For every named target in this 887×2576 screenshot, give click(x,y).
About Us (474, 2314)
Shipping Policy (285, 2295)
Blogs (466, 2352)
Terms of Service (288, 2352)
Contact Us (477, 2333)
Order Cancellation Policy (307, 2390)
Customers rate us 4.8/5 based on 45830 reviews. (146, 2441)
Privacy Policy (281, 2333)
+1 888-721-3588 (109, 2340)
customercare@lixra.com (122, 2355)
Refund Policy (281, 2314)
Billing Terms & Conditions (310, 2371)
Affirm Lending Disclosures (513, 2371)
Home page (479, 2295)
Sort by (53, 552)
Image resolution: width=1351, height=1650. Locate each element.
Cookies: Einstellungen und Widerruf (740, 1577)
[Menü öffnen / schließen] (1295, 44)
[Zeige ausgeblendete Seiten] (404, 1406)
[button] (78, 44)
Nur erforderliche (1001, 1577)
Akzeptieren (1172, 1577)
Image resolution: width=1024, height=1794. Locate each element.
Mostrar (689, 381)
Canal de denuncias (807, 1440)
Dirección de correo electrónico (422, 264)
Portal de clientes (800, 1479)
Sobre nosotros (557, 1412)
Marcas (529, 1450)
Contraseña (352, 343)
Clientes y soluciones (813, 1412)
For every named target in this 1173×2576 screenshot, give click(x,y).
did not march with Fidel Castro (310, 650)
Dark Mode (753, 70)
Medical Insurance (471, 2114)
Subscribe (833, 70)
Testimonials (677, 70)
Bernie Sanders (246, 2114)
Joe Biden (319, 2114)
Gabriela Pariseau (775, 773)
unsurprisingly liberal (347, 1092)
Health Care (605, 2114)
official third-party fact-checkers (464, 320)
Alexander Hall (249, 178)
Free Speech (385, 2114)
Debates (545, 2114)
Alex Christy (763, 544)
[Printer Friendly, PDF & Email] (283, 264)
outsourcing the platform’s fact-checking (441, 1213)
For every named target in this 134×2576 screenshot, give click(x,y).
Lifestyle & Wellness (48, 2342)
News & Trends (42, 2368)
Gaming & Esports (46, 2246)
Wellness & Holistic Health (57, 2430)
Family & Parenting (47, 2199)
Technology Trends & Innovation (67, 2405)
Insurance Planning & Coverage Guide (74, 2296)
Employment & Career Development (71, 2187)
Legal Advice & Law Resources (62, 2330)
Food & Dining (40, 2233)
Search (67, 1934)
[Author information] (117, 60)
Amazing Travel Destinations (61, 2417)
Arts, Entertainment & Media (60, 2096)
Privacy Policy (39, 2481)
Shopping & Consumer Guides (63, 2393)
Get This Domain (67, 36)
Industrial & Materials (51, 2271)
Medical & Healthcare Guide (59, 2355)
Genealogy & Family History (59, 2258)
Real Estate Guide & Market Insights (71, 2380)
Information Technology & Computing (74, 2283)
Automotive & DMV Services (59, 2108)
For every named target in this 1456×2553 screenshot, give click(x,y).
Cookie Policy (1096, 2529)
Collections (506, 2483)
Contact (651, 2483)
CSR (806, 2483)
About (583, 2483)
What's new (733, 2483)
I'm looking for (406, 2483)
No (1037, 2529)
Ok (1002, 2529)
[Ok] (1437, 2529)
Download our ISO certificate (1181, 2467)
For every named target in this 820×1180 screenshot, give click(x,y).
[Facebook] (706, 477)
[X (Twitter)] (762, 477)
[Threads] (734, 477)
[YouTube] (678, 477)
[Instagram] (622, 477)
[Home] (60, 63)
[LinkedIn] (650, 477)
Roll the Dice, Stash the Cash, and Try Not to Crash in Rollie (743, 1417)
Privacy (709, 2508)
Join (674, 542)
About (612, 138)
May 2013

__Task details__
For the listing above, give the number of lines in which the string "Trends" occurs, and nothing else.

__Answer to the exercise__
2